24 novembre 2022 11:06

Ucraina
Gli attacchi russi contro le infrastrutture ucraine hanno portato a massicce interruzioni di corrente e acqua, in particolare nella capitale Kiev, e causato la morte di almeno sei persone. Il presidente ucraino Volodymyr Zelenskyj il 23 novembre ha definito queste azioni “crimini contro l’umanità” davanti al Consiglio di sicurezza delle Nazioni Unite. Lo stesso giorno il parlamento europeo ha votato per definire la Russia come “stato promotore del terrorismo” per la guerra in Ucraina, invitando l’Ue a creare un quadro giuridico adeguato per riconoscere gli stati indicati come sponsor del terrorismo.

Malaysia
Il leader riformista Anwar Ibrahim è stato nominato il 24 novembre primo ministro. Il sultano Abdullah Ahmad Shah lo ha nominato a capo del governo dopo che il suo partito multietnico e riformista, Pakatan harapan (Alleanza della speranza), ha conquistato il maggior numero di seggi in parlamento alle elezioni legislative del 19 novembre. Ibrahim, 75 anni, leader di lunga data dell’opposizione, è stato imprigionato più volte.

Brasile
L’alta corte elettorale ha respinto il 23 novembre la richiesta del Partito liberale (Pl) del presidente uscente Jair Bolsonaro di annullare parte dei voti nelle elezioni presidenziali dell’ottobre scorso vinte da Luiz Inácio Lula da Silva e ha inflitto al Pl una multa di 22,9 milioni di reais (circa quattro milioni di euro). Il Pl aveva denunciato malfunzionamenti nel sistema di voto elettronico chiedendo che i voti espressi con questo strumento fossero cancellati.

Cina
La Cina il 24 novembre ha registrato 31.527 nuovi casi di covid-19, il numero più alto di contagi in un giorno dall’inizio della pandemia nel 2019, ha dichiarato la commissione sanitaria nazionale. Il maggior numero di casi è stato registrato nella provincia meridionale del Guangdong e nelle municipalità di Pechino e Chongqing.

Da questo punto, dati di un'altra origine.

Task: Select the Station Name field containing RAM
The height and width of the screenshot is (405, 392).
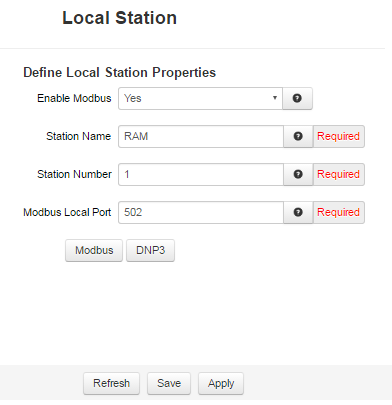Action: [x=201, y=136]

Repubblica Democratica del Congo
In seguito a un summit a Luanda, in Angola, è stato raggiunto un accordo per un “cessate il fuoco immediato” a partire dalle 18 del 25 novembre nell’est della Repubblica Democratica del Congo (Rdc). Il presidente congolese Félix Tshisekedi ha incontrato il ministro degli esteri ruandese Vincent Biruta. Le parti hanno anche concordato di chiedere “il ritiro immediato dei ribelli dell’M23 dalle aree occupate”. Nella regione c’è stata una recrudescenza delle tensioni dalla fine di ottobre e i ribelli dell’M23 (Movimento del 23 marzo) hanno guadagnato terreno avanzando su Goma, capoluogo del Nord Kivu. La Rdc accusa il Ruanda di sostenere questa ribellione, cosa che Kigali nega sistematicamente.

Venezuela
Dopo oltre un anno di stallo, il presidente Nicolás Maduro e l’opposizione riprenderanno il 25 novembre i colloqui per cercare di far uscire il Venezuela dalla crisi economica e politica. L’ha annunciato su Twitter il presidente colombiano Gustavo Petro, che intende contribuire a far uscire il paese vicino dall’impasse. Non ha specificato dove si svolgerà l’incontro, ma potrebbe essere in Messico, che aveva già ospitato gli ultimi negoziati.